To be done: Quote the items below word for word, from their start up to and including the line that contains "This screenshot has width=1198, height=811.".

Data rows:
______

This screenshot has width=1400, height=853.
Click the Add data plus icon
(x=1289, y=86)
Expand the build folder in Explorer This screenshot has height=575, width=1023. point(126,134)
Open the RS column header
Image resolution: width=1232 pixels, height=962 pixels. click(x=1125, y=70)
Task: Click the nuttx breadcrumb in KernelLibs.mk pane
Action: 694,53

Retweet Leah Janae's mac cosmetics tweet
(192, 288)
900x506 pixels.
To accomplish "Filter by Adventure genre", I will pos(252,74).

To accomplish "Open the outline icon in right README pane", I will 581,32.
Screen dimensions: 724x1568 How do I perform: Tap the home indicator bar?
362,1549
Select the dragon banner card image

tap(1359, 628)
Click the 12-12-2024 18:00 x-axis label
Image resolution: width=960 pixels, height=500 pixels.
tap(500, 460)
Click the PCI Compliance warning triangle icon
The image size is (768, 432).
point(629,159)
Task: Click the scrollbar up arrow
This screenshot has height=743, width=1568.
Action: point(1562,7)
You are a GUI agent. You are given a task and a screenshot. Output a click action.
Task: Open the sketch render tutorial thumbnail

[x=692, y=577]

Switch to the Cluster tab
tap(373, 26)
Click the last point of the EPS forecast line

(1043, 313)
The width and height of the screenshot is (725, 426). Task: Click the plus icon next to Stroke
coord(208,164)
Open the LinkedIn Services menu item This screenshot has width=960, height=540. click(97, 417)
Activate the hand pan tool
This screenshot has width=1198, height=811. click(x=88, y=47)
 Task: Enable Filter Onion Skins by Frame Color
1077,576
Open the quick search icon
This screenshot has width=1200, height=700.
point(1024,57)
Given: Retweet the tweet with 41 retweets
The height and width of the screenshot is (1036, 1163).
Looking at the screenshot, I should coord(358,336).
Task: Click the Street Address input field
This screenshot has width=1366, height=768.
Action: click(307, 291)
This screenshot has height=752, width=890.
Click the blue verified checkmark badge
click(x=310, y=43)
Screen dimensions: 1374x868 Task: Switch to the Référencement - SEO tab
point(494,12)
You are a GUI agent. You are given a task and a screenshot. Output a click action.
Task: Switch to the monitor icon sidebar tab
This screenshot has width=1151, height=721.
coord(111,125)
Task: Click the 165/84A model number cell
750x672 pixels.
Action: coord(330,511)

______

In response:
This screenshot has width=1400, height=853.
Click the Add data plus icon
(x=1289, y=86)
Expand the build folder in Explorer This screenshot has height=575, width=1023. point(126,134)
Open the RS column header
Image resolution: width=1232 pixels, height=962 pixels. click(x=1125, y=70)
Task: Click the nuttx breadcrumb in KernelLibs.mk pane
Action: 694,53

Retweet Leah Janae's mac cosmetics tweet
(192, 288)
900x506 pixels.
To accomplish "Filter by Adventure genre", I will pos(252,74).

To accomplish "Open the outline icon in right README pane", I will 581,32.
Screen dimensions: 724x1568 How do I perform: Tap the home indicator bar?
362,1549
Select the dragon banner card image

tap(1359, 628)
Click the 12-12-2024 18:00 x-axis label
Image resolution: width=960 pixels, height=500 pixels.
tap(500, 460)
Click the PCI Compliance warning triangle icon
The image size is (768, 432).
point(629,159)
Task: Click the scrollbar up arrow
This screenshot has height=743, width=1568.
Action: point(1562,7)
You are a GUI agent. You are given a task and a screenshot. Output a click action.
Task: Open the sketch render tutorial thumbnail

[x=692, y=577]

Switch to the Cluster tab
tap(373, 26)
Click the last point of the EPS forecast line

(1043, 313)
The width and height of the screenshot is (725, 426). Task: Click the plus icon next to Stroke
coord(208,164)
Open the LinkedIn Services menu item This screenshot has width=960, height=540. click(97, 417)
Activate the hand pan tool
This screenshot has width=1198, height=811. click(x=88, y=47)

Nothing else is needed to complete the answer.